La découverte des deux crânes
Après les débuts prometteurs de Byambin Rinchen sur les pas de l’homme sauvage mongol, la troisième partie des archives oubliées de l’almas voudrait se pencher sur la découverte majeure de ce savant, à savoir deux crânes humanoïdes en très bon état de conservation, l’un découvert par Zhugderiin Damdin, l’autre par l’informateur Tsoodol.
L’équipe de Strange Reality, pour cette nouvelle enquête de fond, tient à remercier tout particulièrement Pierre Lagrange et Tjalling Halbertsma qui ont été les premiers auteurs à mettre en lumière cette immense découverte, Michel Sartori qui est le dépositaire du Fonds d’archives Bernard Heuvelmans (Musée cantonal de Lausanne), et enfin l’ostéologue Pierre Konrad-Kasso qui éclaire d’un jour nouveau les spécificités anatomiques de ces deux crânes.
Découverte du crâne de Bulgan (1962)
Mr Choysa, natif Torgut mongol du Sinkiang, anciennement éleveur de bétails, par la suite employé de la station agricole de l’académie mongole des sciences à Bulgan somon, a raconté par le menu détail la découverte de ce premier crâne : « C’est arrivé le 26 juin 1953 à 10h, je me rappelle parfaitement de l’heure car c’est un évènement qui est resté à jamais gravé dans ma mémoire. A l’aube de cette journée, je suis allé chercher mes chameaux perdus dans la direction de la soi-disant « montagne rouge des almas ». C’était une belle matinée ensoleillée quand je suis descendu dans un ravin. Le vent diffusait une fragrance de fleurs et d’herbes de montagne mais j’étais pressé de partir avant la chaleur étouffante du zénith de ce labyrinthe de canyons et de ravins. Mon chameau gravissait et descendait un défilé escarpé. Tout à coup, j’ai vu dans le coin d’un ravin reculé, sous deux petites broussailles de saxaouls, quelque chose de couleur fauve. Je me suis approché et j’ai vu le corps velu d’une robuste créature humanoïde desséchée et à moitié ensevelie par le sable. Je n’avais jamais vu un tel être humanoïde couvert de courts poils jaune brunâtre de couleur fauve et j’ai reculé, bien que dans ma patrie d’origine, au Sinkiang (Chine), j’avais vu de nombreux hommes morts tués à la guerre. Mais quel était cette étrange chose morte – homme ou bête ? Je décidais de retourner et de l’examiner minutieusement. Je me suis approché une fois de plus et j’ai regardé du haut de mon chameau. Le cadavre n’était assurément pas un ours ou un grand singe et en même temps il n’était pas un homme. Le poil de sa tête était plus long que sur son corps. La peau à l’aine et aux aisselles était assombrie et ratatinée comme la peau d’un chameau mort.

▸ **Entrées fournies**
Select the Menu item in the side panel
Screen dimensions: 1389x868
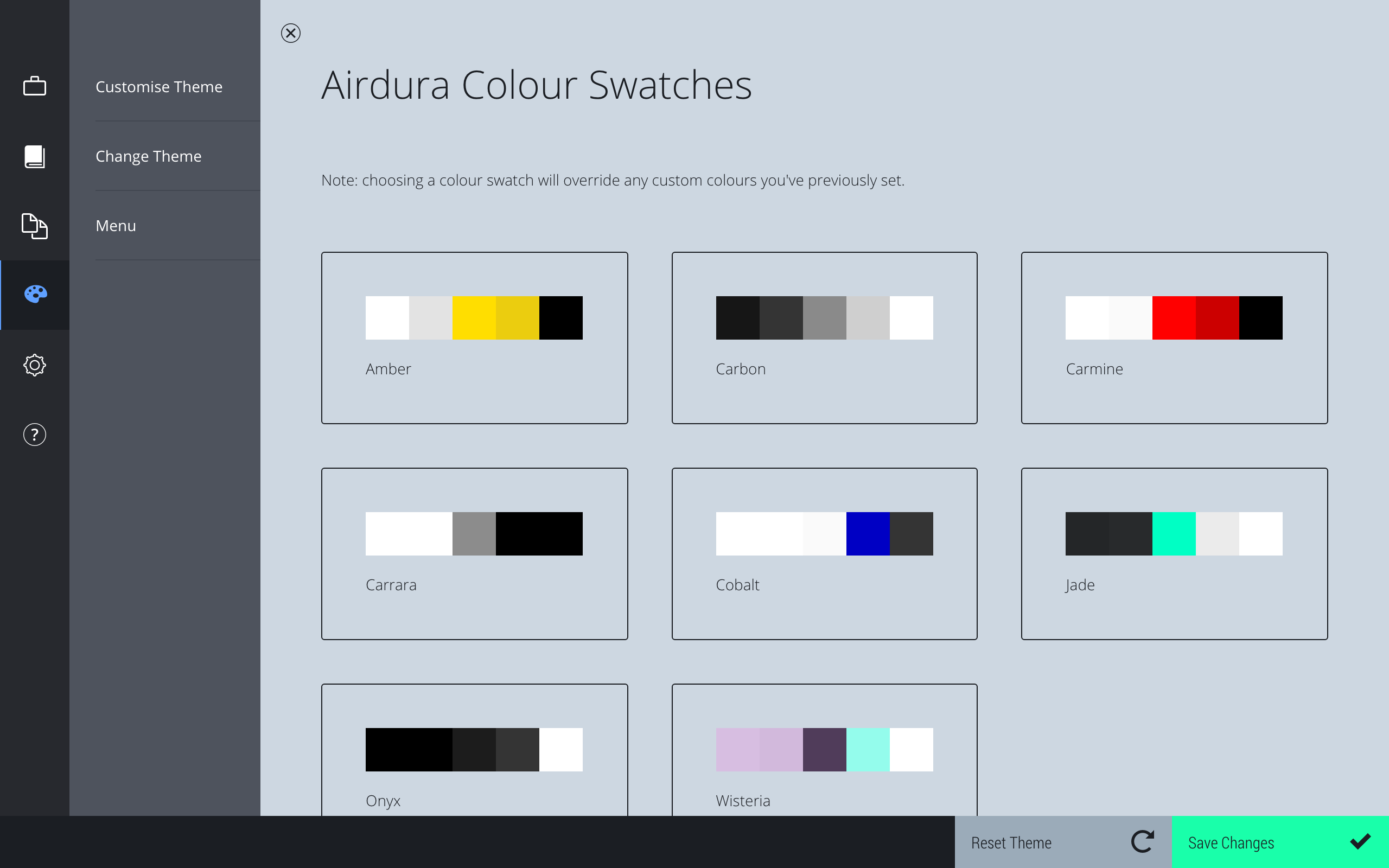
--
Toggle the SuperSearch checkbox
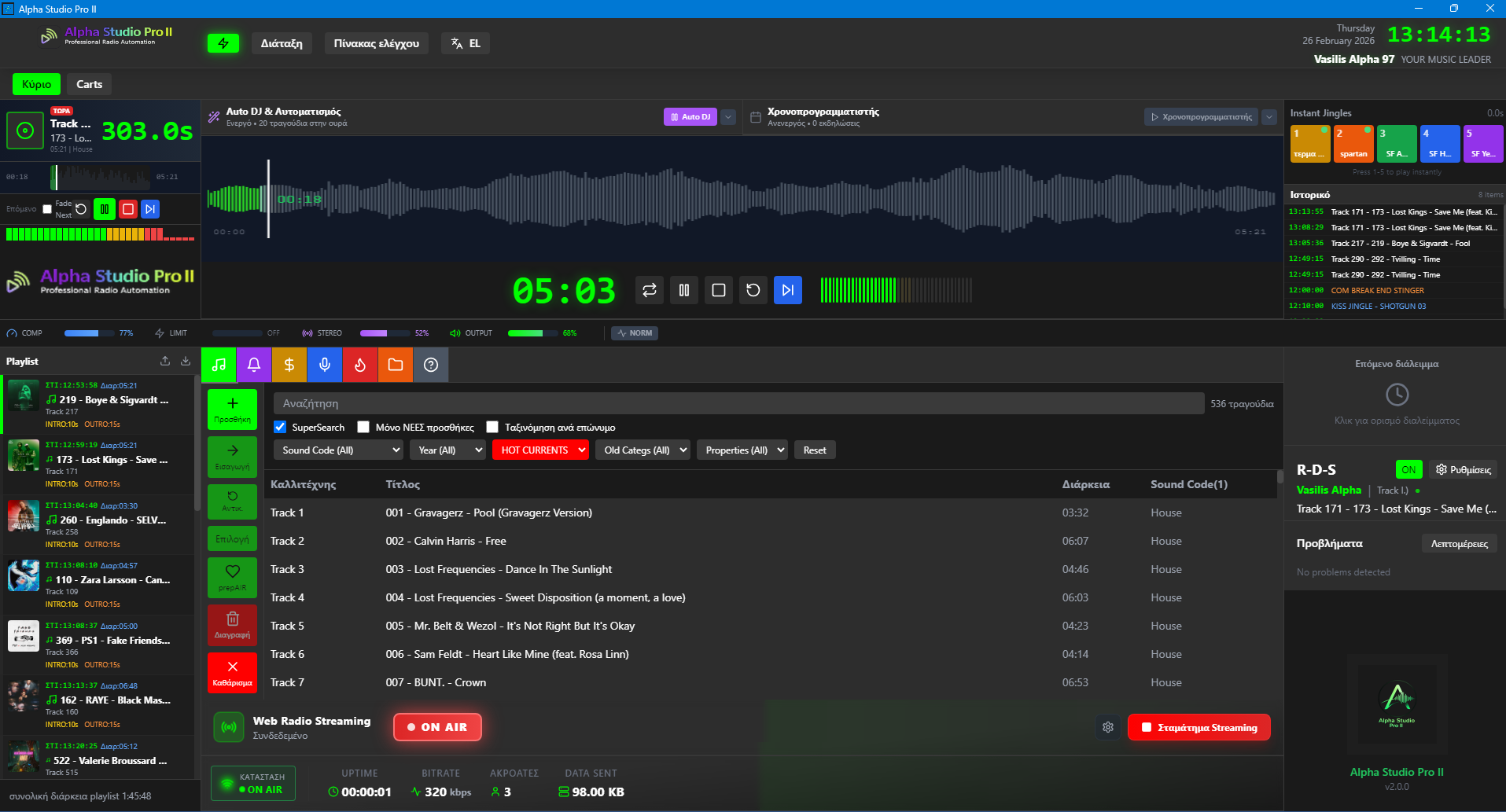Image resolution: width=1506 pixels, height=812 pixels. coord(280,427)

▸ **Consigne**
Recopiez fidèlement le passage de l'extrait sur la découverte des deux crânes qui commence par « La découverte des » et se poursuit jusqu'à « ces deux crânes. ».

▸ **Réponse attendue**
La découverte des deux crânes
Après les débuts prometteurs de Byambin Rinchen sur les pas de l’homme sauvage mongol, la troisième partie des archives oubliées de l’almas voudrait se pencher sur la découverte majeure de ce savant, à savoir deux crânes humanoïdes en très bon état de conservation, l’un découvert par Zhugderiin Damdin, l’autre par l’informateur Tsoodol.
L’équipe de Strange Reality, pour cette nouvelle enquête de fond, tient à remercier tout particulièrement Pierre Lagrange et Tjalling Halbertsma qui ont été les premiers auteurs à mettre en lumière cette immense découverte, Michel Sartori qui est le dépositaire du Fonds d’archives Bernard Heuvelmans (Musée cantonal de Lausanne), et enfin l’ostéologue Pierre Konrad-Kasso qui éclaire d’un jour nouveau les spécificités anatomiques de ces deux crânes.